McMahon emphasizes the importance of carrying the medicine with you at all times, since severe reactions can be incredibly unpredictable. A few years ago, McMahon began working in his lab where he created a smaller epinephrine device which he calls AllergyStop. McMahon realized how inexpensive the parts and the medicine was, and realized that he could sell it to patients at a very reasonable cost.
Currently, EpiPens are being sold for $600 by Mylan, the company that makes EpiPens. The price has dramatically increased in the past years; in 2007 they were being sold for $57.
McMahon is in the process of raising money to get AllergyStop to the public--which requires millions of dollars.
“It cost an incredible amount of money and time and effort,” McMahon said. “I have a patent on my device and one of these advisors says, ‘It probably doesn’t even matter because it’s so hard to take a product to market, you really won’t have any competitors.’”
In order to pass FDA standards, McMahon needs to take AllergyStop through “human factor” studies. These tests will ensure that the medicine inside the device stays sterile and potent for a certain amount of time. During these tests, it’s also exposed to heat, cold and sunlight. McMahon states that the testing will cost around $2 million. He’s in the process of taking bids from manufacturers to produce AllergyStop.

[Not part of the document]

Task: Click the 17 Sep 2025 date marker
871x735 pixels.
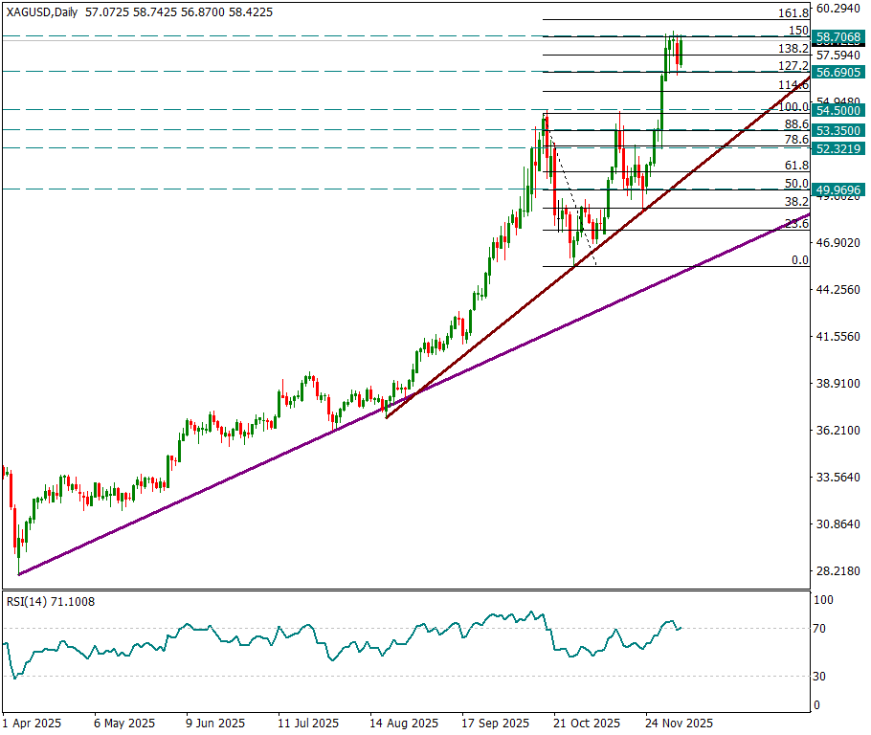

McMahon says that companies like Mylan have lost focus of the patients who really need this medicine and are rather focusing on investors. He believes this to be the reason why the EpiPen’s price has drastically increased over the years.
“I’m a patient that uses this device and I would describe this device, so I know both sides of the field,” McMahon said.
McMahon started a fundraising campaign approximately a month ago using Indiego.com, but funding hasn’t been coming quickly. He has plans to make AllergyStop available to investors but hopes that he doesn’t run into problems with investors wanting to raise the price from $50.